Tuesday, February 17, 2015

You still have made a choice (TextNow Review)

About a month ago I posted a very gripping tale about cell phones and phone services and now I’m here to follow up! The program I ended up with is called TextNow which boasts some of the cheapest full service (1 G data, ample minutes and unlimited texting) I could find. They also enable you to get pretty nice phones for pretty cheap, and they don’t have contracts, so weird unstable people like me don’t have to make up their minds long term.
I’ve officially had TextNow for a month, and to be honest, I’m still figuring out a lot on the phone. I have however determined some clear pros and cons.
Got a great phone, with a case for $100. My one pre-req. was that the phone be refurbished, but it didn’t seem like a pre-owned phone. It came in a fancy box with charger and case, and some get started manuals. I like the Samsung style, and how customizable everything is(once I figured it all out).
Customer Service in English: They seem very committed to customer service. All of the people I’ve spoken with are native English-speakers, and when you e-mail them a question, they answer when they can (which may take a day or two) and then follow up to make sure your problem is solved. . Certain things can take a while, but that’s because their customer service hours are reasonable hours to ask a human to work in customer service, so if you ask a question on a weekend it could take a day to get back to you.
Cheap!: I’m currently on the $27/month plan, which is the cheapest plan I could find for what I wanted (1g of data, 1250 roll over minutes, unlimited texting). By the time of my bill I had only used 856 gigs and 160 minutes, so I’m thinking about downgrading, especially in my busy/remote months. It’s nice to have a phone service that makes it so easy to fluctuate between prices and services. The lower plan is only $18.00 a month…but it’s set up for people who have wifi in their homes and offices and don’t really use data much. Although I don’t have wifi in my home or office, I think I can get away with the cheaper service, especially when I’m out on the road so much.

Poor Service: I have been trying to argue this as a positive thing (I’ve already been able to use the excuse, “Sorry I didn’t take your call, boss, I have really poor service” but I’m worried that will wear out soon). Whether inside my concrete bunker of a house, or outside on the street, I rarely get more than 3 or 4 bars (I think it goes up to 6).  Part of the dysfunction could be that I’m still figuring out how to use a smart phone… but I definitely have a less reliable call experience, and searching the internet seems to be variable on how close to the window I’m standing or which direction I’m facing.
Text message fail: Unless I have a certain amount of service (2 or 3 bars maybe), text messages don’t send through the TextNow service, which is the only service that I have to send text messages. It bugs me that it doesn’t tell me when a message doesn’t send… It just casually pops up a little error message and then I notice an hour or a day later when I wonder why the person hasn’t responded, and the question or comment is irrelevant. I’m not sure how to remedy this, but I’ll keep playing with it, or get used to it, for as long as I have this service.
Missing Voicemails?
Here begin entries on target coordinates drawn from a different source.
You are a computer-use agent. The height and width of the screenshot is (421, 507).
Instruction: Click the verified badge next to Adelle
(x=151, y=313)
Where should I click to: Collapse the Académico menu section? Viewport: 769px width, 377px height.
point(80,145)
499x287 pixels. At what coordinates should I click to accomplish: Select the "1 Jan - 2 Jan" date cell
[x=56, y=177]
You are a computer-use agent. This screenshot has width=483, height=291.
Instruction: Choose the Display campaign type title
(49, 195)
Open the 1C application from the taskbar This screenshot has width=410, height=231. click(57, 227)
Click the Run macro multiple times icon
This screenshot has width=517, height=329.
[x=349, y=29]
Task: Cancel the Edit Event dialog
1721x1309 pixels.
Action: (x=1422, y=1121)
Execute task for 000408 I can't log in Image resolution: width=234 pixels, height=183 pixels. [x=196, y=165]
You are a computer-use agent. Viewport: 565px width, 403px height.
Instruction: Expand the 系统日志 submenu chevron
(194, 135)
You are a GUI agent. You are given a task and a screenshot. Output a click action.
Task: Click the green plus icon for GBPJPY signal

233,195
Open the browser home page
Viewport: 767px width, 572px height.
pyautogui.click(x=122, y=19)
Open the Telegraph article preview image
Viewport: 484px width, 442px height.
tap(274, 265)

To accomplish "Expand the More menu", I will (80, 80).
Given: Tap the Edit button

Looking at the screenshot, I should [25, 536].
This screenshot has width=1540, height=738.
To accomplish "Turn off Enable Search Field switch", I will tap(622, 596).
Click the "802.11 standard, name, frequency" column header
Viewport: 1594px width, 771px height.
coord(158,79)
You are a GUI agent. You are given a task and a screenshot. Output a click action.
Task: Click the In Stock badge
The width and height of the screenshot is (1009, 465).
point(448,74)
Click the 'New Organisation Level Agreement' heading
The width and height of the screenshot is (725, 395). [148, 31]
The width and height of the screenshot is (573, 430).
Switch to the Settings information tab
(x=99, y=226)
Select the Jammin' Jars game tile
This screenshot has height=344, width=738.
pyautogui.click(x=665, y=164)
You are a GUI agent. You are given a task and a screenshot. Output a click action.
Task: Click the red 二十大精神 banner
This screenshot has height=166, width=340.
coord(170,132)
As I was typing this I was informed that someone who showed a missed call on my phone, had actually left me a message, but no where does my phone say that. This is the second time that's happened, so I submitted some feedback to Textnow. Honestly, it might be a game changer. It's one thing to miss calls or drop calls, but completely miss information that people think they're leaving me...not okay for a phone service. 

Overall I’m happy with my purchase but that’s because I don’t mind having a sort of ghetto service. The phone itself seems smarter than me- and I’m okay taking my time to get to know it.
I think this would be a great plan for someone who pays for internet and doesn’t want to pay a ridiculous amount of money a month for cell service, and has plenty of sprint coverage in the places they spend the most time.